(Pixel coordinate grounding data)

•••

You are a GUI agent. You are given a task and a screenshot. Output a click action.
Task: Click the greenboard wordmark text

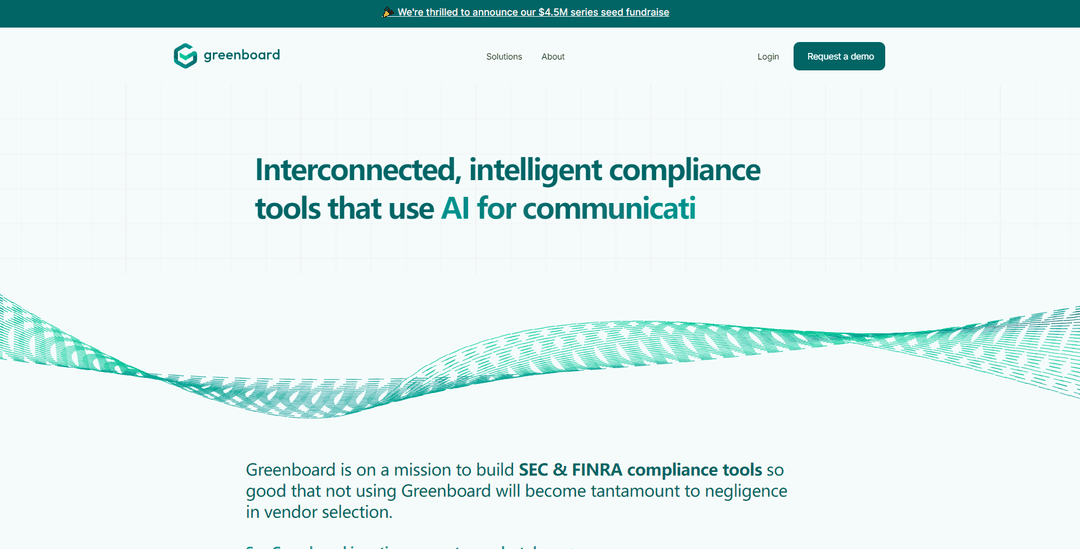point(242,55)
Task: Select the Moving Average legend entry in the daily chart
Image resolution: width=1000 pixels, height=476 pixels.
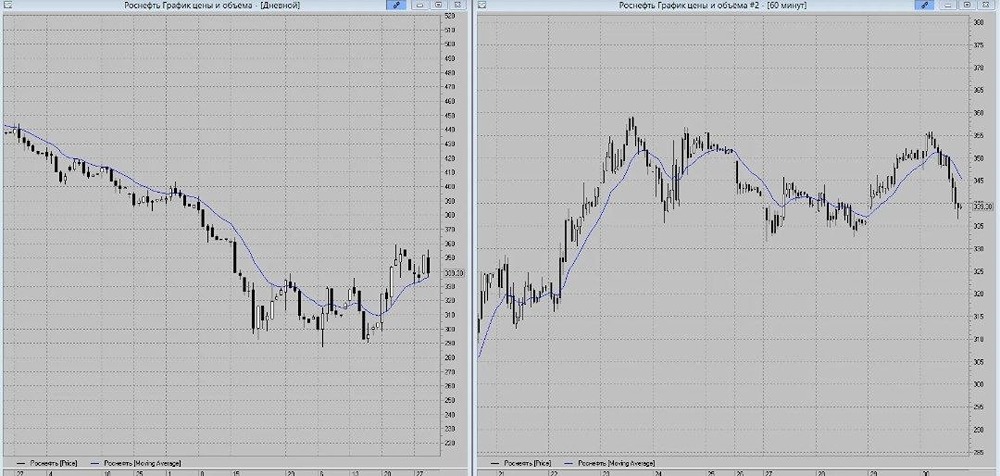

•••

* EXERCISE: Beginning with the line containing "Task: Click the greenboard wordmark text" and ending with the last line of the data, output those lines exactly and nothing more. Omit every picture.

* RESPONSE TO THIS TASK:
Task: Click the greenboard wordmark text

point(242,55)
Task: Select the Moving Average legend entry in the daily chart
Image resolution: width=1000 pixels, height=476 pixels.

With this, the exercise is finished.